> [What is needed]
Copy the data from the line containing "650x365 pixels. How" through the line containing "should pyautogui.click(x=757, y=379).", replacing "toggle" with "switch" and leaving everything else untouched.

> [Listing]

============================================================

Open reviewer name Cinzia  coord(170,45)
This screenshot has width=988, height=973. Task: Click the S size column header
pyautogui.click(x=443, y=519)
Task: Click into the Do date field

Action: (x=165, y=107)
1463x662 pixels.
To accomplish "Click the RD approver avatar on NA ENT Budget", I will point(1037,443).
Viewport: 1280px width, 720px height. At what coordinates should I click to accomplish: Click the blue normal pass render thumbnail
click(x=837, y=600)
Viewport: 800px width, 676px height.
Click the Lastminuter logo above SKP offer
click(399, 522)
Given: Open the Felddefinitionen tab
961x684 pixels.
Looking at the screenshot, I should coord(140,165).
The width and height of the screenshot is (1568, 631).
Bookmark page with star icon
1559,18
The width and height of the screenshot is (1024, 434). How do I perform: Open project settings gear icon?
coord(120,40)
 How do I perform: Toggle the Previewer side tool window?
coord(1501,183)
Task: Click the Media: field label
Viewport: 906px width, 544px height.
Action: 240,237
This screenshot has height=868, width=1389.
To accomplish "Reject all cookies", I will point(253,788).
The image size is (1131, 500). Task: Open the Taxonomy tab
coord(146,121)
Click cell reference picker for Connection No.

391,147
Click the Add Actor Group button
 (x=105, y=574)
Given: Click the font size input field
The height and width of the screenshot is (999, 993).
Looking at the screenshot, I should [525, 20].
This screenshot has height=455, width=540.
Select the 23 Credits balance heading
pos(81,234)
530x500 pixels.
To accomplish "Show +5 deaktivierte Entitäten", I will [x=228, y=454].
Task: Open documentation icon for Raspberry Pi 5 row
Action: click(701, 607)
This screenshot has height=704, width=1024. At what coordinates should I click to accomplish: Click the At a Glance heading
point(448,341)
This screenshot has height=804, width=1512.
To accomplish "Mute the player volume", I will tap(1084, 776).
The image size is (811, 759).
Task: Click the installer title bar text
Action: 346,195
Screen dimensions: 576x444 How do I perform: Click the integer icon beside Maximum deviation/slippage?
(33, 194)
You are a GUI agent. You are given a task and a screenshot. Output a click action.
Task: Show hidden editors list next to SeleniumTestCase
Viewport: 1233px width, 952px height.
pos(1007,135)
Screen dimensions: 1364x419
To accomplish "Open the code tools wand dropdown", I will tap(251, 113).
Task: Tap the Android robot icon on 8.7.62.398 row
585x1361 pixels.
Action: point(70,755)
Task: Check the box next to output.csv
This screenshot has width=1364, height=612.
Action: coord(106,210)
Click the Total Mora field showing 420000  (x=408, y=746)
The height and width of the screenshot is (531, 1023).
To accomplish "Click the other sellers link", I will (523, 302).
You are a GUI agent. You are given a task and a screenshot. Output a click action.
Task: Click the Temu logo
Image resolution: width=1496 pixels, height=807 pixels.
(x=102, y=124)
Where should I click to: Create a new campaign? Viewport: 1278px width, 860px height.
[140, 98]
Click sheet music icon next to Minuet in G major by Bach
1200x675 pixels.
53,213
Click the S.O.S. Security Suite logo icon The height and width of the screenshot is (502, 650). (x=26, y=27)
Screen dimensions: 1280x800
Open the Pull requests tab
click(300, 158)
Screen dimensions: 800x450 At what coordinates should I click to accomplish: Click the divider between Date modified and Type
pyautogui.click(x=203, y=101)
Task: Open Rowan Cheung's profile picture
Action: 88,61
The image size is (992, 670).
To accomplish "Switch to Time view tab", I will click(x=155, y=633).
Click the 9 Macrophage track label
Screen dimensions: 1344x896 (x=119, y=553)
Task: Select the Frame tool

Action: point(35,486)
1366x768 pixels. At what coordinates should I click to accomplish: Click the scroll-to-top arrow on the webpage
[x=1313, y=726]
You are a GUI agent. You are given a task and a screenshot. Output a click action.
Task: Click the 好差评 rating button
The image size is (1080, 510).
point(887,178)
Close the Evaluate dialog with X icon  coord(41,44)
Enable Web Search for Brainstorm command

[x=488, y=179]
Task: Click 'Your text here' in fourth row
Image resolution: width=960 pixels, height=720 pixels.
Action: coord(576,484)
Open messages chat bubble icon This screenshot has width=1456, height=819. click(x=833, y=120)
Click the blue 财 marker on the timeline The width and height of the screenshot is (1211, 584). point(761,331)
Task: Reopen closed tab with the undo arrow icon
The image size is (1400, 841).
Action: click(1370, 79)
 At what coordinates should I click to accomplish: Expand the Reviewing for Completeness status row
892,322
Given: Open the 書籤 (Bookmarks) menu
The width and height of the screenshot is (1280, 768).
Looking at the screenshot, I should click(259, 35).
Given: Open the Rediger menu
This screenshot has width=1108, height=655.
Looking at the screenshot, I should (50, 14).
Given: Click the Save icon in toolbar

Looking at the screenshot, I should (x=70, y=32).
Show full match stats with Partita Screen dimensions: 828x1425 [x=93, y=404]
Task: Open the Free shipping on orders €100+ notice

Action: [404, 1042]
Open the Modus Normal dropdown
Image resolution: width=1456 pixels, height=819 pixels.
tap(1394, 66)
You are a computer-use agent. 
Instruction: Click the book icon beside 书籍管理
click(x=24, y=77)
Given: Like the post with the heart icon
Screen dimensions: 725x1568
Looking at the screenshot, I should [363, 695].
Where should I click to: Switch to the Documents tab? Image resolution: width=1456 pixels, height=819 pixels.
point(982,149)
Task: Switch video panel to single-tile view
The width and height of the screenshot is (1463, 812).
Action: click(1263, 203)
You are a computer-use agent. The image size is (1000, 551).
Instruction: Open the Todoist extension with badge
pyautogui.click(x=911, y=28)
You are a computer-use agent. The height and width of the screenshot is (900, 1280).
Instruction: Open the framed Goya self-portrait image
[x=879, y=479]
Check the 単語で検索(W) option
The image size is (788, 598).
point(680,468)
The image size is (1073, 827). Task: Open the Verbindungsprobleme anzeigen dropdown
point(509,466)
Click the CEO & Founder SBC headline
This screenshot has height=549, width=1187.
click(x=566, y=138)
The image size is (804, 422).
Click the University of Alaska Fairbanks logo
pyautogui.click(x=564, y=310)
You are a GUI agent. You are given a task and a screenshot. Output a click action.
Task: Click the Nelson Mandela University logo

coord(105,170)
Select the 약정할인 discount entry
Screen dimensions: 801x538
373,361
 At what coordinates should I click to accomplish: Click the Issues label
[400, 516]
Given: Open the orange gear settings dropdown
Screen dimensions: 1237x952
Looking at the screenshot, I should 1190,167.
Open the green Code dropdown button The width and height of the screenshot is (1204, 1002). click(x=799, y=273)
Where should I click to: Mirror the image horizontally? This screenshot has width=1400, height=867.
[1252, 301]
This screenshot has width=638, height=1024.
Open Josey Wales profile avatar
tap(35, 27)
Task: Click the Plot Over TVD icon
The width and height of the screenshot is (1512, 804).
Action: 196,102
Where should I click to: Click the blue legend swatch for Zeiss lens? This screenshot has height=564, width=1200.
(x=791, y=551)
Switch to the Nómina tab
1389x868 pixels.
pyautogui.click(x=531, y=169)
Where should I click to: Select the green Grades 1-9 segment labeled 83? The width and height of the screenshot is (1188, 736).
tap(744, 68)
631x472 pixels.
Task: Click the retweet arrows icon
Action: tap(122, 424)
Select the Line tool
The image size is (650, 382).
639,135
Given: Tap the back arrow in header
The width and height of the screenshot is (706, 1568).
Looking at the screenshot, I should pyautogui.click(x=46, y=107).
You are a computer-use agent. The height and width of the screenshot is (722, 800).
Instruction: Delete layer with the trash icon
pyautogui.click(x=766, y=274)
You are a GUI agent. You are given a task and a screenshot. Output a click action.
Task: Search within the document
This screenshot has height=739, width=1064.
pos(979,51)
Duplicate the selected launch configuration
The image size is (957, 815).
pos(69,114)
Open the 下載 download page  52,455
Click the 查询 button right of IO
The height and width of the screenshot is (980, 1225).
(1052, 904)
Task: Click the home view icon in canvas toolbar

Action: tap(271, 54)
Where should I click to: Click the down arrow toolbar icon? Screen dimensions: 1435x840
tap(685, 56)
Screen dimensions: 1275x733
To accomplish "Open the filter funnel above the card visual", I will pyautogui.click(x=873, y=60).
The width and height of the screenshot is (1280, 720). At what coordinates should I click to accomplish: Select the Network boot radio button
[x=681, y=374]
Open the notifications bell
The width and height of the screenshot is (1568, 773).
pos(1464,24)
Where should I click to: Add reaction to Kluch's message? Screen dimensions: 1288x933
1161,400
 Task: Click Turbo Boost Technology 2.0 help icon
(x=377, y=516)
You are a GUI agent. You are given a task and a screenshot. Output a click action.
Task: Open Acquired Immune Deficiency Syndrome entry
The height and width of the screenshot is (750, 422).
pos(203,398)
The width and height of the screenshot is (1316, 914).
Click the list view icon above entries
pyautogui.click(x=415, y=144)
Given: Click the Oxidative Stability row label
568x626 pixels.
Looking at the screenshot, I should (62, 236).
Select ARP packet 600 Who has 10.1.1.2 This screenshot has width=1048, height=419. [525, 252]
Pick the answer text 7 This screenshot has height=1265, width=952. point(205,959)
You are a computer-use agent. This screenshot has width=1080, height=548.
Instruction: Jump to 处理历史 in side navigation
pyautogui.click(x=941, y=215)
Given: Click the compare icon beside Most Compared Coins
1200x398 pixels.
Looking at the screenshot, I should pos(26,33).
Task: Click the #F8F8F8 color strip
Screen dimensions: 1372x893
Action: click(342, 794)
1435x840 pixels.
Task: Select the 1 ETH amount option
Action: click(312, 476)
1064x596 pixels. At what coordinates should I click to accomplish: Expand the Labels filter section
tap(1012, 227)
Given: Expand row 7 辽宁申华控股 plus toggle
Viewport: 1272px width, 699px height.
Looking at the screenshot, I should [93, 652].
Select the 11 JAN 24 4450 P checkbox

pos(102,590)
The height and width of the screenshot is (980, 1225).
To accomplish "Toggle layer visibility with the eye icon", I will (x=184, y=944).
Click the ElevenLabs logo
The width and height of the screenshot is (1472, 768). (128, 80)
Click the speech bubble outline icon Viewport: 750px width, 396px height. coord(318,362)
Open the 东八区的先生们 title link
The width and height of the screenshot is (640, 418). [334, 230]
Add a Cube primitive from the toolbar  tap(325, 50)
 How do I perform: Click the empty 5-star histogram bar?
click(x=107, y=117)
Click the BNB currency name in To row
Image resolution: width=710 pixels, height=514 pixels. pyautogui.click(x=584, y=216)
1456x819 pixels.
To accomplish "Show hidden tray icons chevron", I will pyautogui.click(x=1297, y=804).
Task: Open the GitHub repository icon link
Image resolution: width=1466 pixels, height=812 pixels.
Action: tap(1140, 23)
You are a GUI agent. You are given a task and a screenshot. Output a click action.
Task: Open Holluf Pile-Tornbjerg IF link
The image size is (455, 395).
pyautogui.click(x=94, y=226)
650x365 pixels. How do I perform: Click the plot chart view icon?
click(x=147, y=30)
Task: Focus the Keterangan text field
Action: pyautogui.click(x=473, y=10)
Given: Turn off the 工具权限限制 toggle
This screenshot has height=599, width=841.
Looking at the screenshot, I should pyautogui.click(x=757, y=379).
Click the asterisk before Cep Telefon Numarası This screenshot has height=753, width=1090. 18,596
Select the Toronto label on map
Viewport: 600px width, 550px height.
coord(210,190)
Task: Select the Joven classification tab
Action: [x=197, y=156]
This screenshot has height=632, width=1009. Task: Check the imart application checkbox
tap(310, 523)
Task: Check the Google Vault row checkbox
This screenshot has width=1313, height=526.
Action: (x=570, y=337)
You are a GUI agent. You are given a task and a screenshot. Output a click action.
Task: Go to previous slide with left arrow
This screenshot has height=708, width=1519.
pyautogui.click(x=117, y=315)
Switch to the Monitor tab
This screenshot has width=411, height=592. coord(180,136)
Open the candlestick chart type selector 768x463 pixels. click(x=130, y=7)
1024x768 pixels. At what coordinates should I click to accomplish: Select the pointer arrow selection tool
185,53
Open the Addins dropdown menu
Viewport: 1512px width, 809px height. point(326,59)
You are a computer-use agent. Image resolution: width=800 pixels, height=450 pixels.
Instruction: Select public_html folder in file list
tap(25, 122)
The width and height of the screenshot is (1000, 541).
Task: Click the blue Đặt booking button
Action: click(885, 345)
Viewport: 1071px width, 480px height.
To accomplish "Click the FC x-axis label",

============================================================

> [Written solution]
650x365 pixels. How do I perform: Click the plot chart view icon?
click(x=147, y=30)
Task: Focus the Keterangan text field
Action: pyautogui.click(x=473, y=10)
Given: Turn off the 工具权限限制 switch
This screenshot has height=599, width=841.
Looking at the screenshot, I should pyautogui.click(x=757, y=379).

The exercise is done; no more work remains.